Spectacle de gladiateurs ou exécution? (Sénèque)

Publié le par GO

Spectacle de gladiateurs ou exécution? (Sénèque)


TEXTE LATIN
 
Nihil tam damnosum bonis moribus quam in aliquo spectaculo desidere : tunc enim per voluptatem facilius vitia subrepunt... Casu in meridianum spectaculum incidi lusus exspectans et sales et aliquid laxamenti, quo hominum oculi ab humano cruore adquiescant: contra est. Quicquid ante pugnatum est. Misericordia fuit. Nunc omissis nugis mera homicidia sunt. Nihil habent quo tegantur. Ad ictum totis corporibus expositi numquam frustra manum mittunt. Hoc plerique ordinariis paribus et postulaticiis praeferunt. Quidni praeferant ? Non galea, non scuto repellitur ferrum. Quo munimenta ? Quo artes ? Omnia ista mortis morae sunt. Mane leonibus et ursis homines, meridie spectatoribus suis obiciuntur.
Interfectores interfecturis iubent obici et victorem in aliam detinent caedem : exitus pugnantium mors est. Ferro et igne geritur. Haec fiunt, dum vacat arena. Sed latrocinium fecit aliquis : "Occidit hominem." Quia occidit ille, meruit ut hoc pateretur: tu quid meruisti miser, ut hoc spectes ? "Occide, verbera, ure! Quare tam timide incurrit in ferrum ? Quare parum audacter occidit ? Quare parum libenter moritur?" Plagis agitur in vulnera : "Mutuos ictus nudis et obviis pectoribus excipiant." Intermissum est spectaculum : "Interim iugulentur homines, ne nihil agatur." Age, ne hoc quidem intellegitis, mala exempla in eos redundare, qui faciunt?

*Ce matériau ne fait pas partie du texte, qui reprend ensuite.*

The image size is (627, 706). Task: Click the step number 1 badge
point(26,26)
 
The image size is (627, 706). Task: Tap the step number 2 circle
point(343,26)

SÉNÈQUE, Lettres, 7, 2-5, partim.


TRADUCTION
 
Rien n'est aussi mauvais pour la morale que d'assister à un spectacle. Le plaisir qu'on y trouve ouvre la porte, plus aisément, au vice...
Un jour, par hasard, à midi, je me suis retrouvé au spectacle. J'attendais des jeux, des plaisanteries, de la détente, une diversion au sang humain que l'on répand sous nos yeux. Vaine espérance ! Dans les combats de la matinée, il y avait de la compassion. A midi, il n'y a pas de place pour les coeurs tendres, ce sont des mises à mort sans voiles. Les combattants, sans rien pour se garder des coups, ne frappent plus jamais dans le vide. Ces exhibitions, la plupart des gens les préfèrent aux rencontres de paires traditionnelles ou de stars.
Pourquoi pas, après tout ? Pas de casque, pas de bouclier pour parer les coups. A quoi bon des protections, des feintes qui ne sont que des trucs pour retarder la mort ? Le matin, les hommes sont exposés aux lions et aux ours ; le midi aux spectateurs. Ils exigent que les tueurs affrontent leurs futurs meurtriers qui joueront dans un autre carnage. Les combattants n'ont qu'une seule issue, la mort. Le problème se règle par le fer et le feu. Voilà ce qu'on fait pour éviter que l'arène reste vide.
- Celui-là, c'est un vaurien, il a tué un homme ! - Et alors ? - Parce qu'il a tué, il a mérité ce qui lui arrive. - Et toi, misérable, qu'as-tu fait (de mal) pour être condamné à regarder ces horreurs ? - Tue, frappe, brûle ! - Pourquoi est-il si mou en courant vers le fer ? Pourquoi a-t-il peur de tuer? - Il met peu de bonne volonté à mourir. - Coup pour coup ! - O merveille ! des deux côtés on se bat à poitrine nue !
On fait entracte. - On veut voir égorger des hommes ! - On ne veut pas de temps mort ! Ainsi donc, vous ne voulez pas comprendre que ces mauvais exemples rejaillissent sur ceux qui les donnent.